------ Data extracts ------

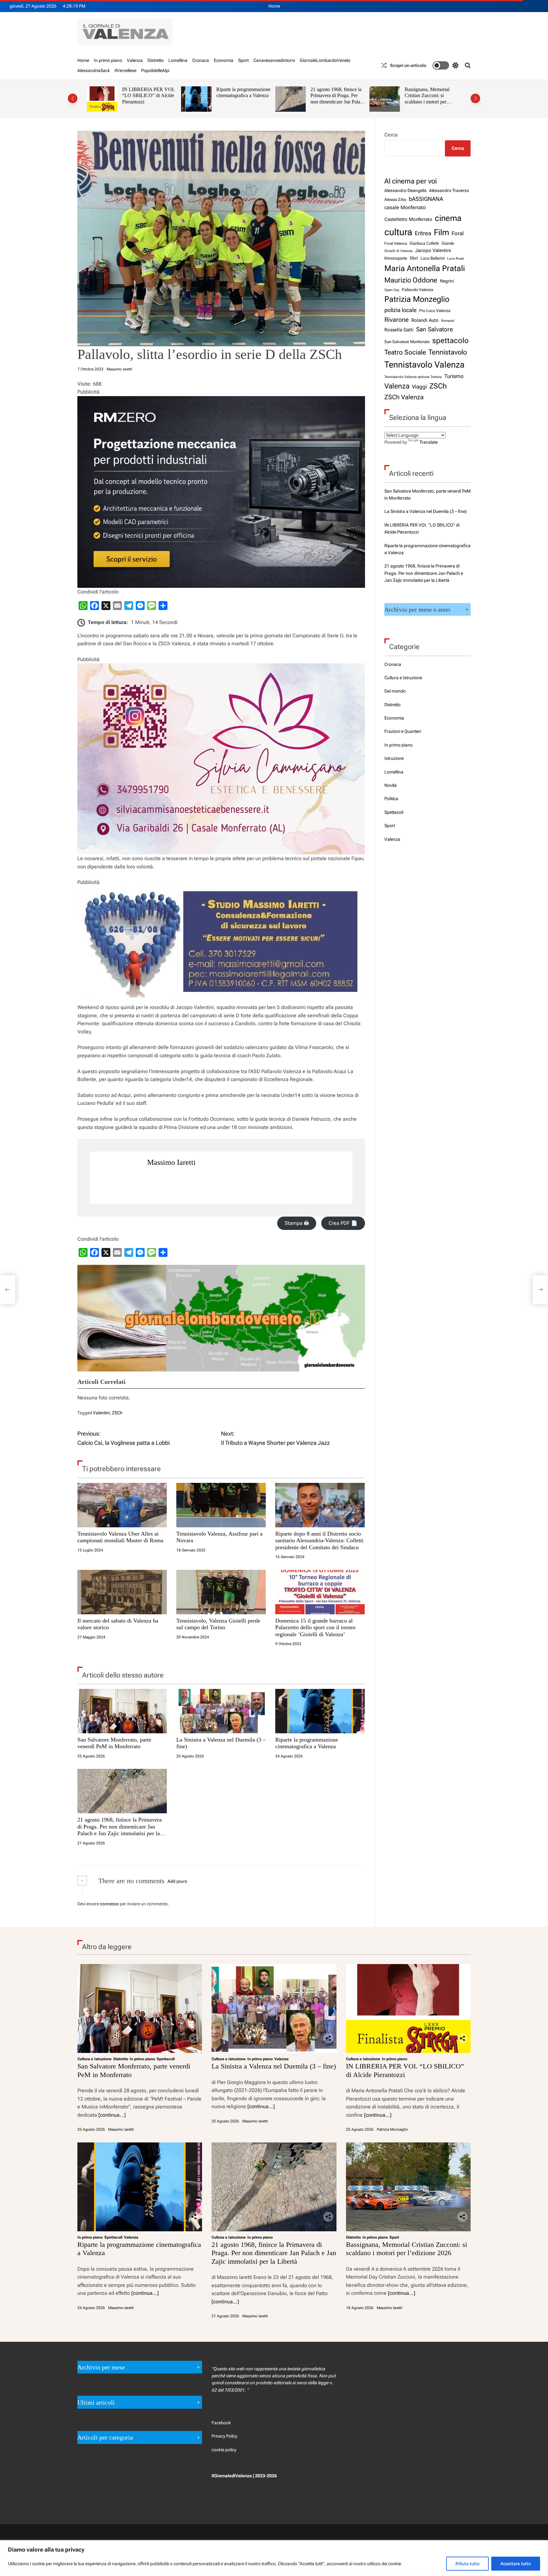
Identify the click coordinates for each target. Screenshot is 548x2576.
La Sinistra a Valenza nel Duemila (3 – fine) (425, 511)
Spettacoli (393, 812)
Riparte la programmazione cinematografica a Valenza (243, 92)
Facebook (221, 2422)
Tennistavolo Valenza (424, 365)
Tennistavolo (447, 352)
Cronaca (200, 60)
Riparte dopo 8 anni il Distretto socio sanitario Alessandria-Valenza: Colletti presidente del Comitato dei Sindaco (319, 1540)
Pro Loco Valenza (434, 310)
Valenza (135, 60)
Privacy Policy (224, 2436)
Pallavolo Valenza (417, 289)
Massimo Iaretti (119, 369)
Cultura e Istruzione (403, 677)
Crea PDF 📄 (343, 1223)
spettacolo (450, 340)
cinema (448, 218)
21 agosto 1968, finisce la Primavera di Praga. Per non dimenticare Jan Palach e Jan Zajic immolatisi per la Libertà (338, 101)
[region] (274, 2558)
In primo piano (108, 60)
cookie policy (224, 2449)
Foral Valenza (395, 243)
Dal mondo (395, 691)
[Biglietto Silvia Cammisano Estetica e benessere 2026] (221, 667)
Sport (243, 60)
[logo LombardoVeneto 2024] (221, 1269)
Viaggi (419, 386)
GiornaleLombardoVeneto (325, 60)
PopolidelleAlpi (155, 70)
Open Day (391, 290)
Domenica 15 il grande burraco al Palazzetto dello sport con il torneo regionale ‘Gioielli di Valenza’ (315, 1627)
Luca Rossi (455, 258)
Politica (391, 798)
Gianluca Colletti (424, 243)
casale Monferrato (405, 207)
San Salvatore (434, 329)
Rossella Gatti (399, 330)
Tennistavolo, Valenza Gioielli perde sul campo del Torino (218, 1624)
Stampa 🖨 (297, 1223)
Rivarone (396, 319)
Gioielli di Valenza (398, 251)
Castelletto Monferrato (408, 219)
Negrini (447, 280)
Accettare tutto (515, 2563)
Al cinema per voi (410, 181)
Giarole (447, 243)
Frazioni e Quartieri (402, 731)
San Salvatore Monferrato (407, 341)
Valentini (101, 1412)
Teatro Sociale (405, 352)
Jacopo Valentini (433, 250)
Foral (458, 233)
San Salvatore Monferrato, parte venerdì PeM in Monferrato (114, 1743)
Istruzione (394, 758)
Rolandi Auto (425, 320)
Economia (223, 60)
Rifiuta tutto (467, 2563)
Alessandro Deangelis (405, 190)
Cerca (391, 135)
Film (441, 232)
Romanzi (447, 320)
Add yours (177, 1881)
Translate (429, 442)
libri (414, 258)
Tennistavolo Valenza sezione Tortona (413, 377)
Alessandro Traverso (449, 190)
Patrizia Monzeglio (416, 299)
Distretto (155, 60)
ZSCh (117, 1412)
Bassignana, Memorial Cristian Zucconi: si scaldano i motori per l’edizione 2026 (427, 98)
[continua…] (112, 2115)
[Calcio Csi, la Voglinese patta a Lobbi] (7, 1289)
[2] (221, 400)
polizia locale (400, 310)
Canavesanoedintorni (274, 60)
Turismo (454, 376)
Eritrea (423, 233)
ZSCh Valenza (404, 397)
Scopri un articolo (408, 65)
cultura (398, 232)
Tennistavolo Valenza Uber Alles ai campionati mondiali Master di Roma (120, 1537)
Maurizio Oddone (410, 280)
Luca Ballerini (433, 258)
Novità (390, 785)
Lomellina (177, 60)
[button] (72, 98)
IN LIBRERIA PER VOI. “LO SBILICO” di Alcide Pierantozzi (148, 95)
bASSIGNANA (426, 199)
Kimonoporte (395, 258)
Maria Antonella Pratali (424, 268)
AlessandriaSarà (93, 70)
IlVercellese (125, 70)
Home (274, 6)
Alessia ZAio (395, 199)
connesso (109, 1903)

------

What you will do>
Images are to be omitted; everything else in the records is to be transcribed exactly.

Your response>
Identify the click coordinates for each target. Screenshot is 548x2576.
La Sinistra a Valenza nel Duemila (3 – fine) (425, 511)
Spettacoli (393, 812)
Riparte la programmazione cinematografica a Valenza (243, 92)
Facebook (221, 2422)
Tennistavolo Valenza (424, 365)
Tennistavolo (447, 352)
Cronaca (200, 60)
Riparte dopo 8 anni il Distretto socio sanitario Alessandria-Valenza: Colletti presidente del Comitato dei Sindaco (319, 1540)
Pro Loco Valenza (434, 310)
Valenza (135, 60)
Privacy Policy (224, 2436)
Pallavolo Valenza (417, 289)
Massimo Iaretti (119, 369)
Cultura e Istruzione (403, 677)
Crea PDF 📄 (343, 1223)
spettacolo (450, 340)
cinema (448, 218)
21 agosto 1968, finisce la Primavera di Praga. Per non dimenticare Jan Palach e Jan Zajic immolatisi per la Libertà (338, 101)
[region] (274, 2558)
In primo piano (108, 60)
cookie policy (224, 2449)
Foral Valenza (395, 243)
Dal mondo (395, 691)
[Biglietto Silvia Cammisano Estetica e benessere 2026] (221, 667)
Sport (243, 60)
[logo LombardoVeneto 2024] (221, 1269)
Viaggi (419, 386)
GiornaleLombardoVeneto (325, 60)
PopolidelleAlpi (155, 70)
Open Day (391, 290)
Domenica 15 il grande burraco al Palazzetto dello sport con il torneo regionale ‘Gioielli di Valenza’ (315, 1627)
Luca Rossi (455, 258)
Politica (391, 798)
Gianluca Colletti (424, 243)
casale Monferrato (405, 207)
San Salvatore (434, 329)
Rossella Gatti (399, 330)
Tennistavolo, Valenza Gioielli perde sul campo del Torino (218, 1624)
Stampa 🖨 (297, 1223)
Rivarone (396, 319)
Gioielli di Valenza (398, 251)
Castelletto Monferrato (408, 219)
Negrini (447, 280)
Accettare tutto (515, 2563)
Al cinema per voi (410, 181)
Giarole (447, 243)
Frazioni e Quartieri (402, 731)
San Salvatore Monferrato (407, 341)
Valentini (101, 1412)
Teatro Sociale (405, 352)
Jacopo Valentini (433, 250)
Foral (458, 233)
San Salvatore Monferrato, parte venerdì PeM in Monferrato (114, 1743)
Istruzione (394, 758)
Rolandi Auto (425, 320)
Economia (223, 60)
Rifiuta tutto (467, 2563)
Alessandro Deangelis (405, 190)
Cerca (391, 135)
Film (441, 232)
Romanzi (447, 320)
Add yours (177, 1881)
Translate (429, 442)
libri (414, 258)
Tennistavolo Valenza sezione Tortona (413, 377)
Alessandro Traverso (449, 190)
Patrizia Monzeglio (416, 299)
Distretto (155, 60)
ZSCh (117, 1412)
Bassignana, Memorial Cristian Zucconi: si scaldano i motori per l’edizione 2026 (427, 98)
[continua…] (112, 2115)
[Calcio Csi, la Voglinese patta a Lobbi] (7, 1289)
[2] (221, 400)
polizia locale (400, 310)
Canavesanoedintorni (274, 60)
Turismo (454, 376)
Eritrea (423, 233)
ZSCh Valenza (404, 397)
Scopri un articolo (408, 65)
cultura (398, 232)
Tennistavolo Valenza Uber Alles ai campionati mondiali Master di Roma (120, 1537)
Maurizio Oddone (410, 280)
Luca Ballerini (433, 258)
Novità (390, 785)
Lomellina (177, 60)
[button] (72, 98)
IN LIBRERIA PER VOI. “LO SBILICO” di Alcide Pierantozzi (148, 95)
bASSIGNANA (426, 199)
Kimonoporte (395, 258)
Maria Antonella Pratali (424, 268)
AlessandriaSarà (93, 70)
IlVercellese (125, 70)
Home (274, 6)
Alessia ZAio (395, 199)
connesso (109, 1903)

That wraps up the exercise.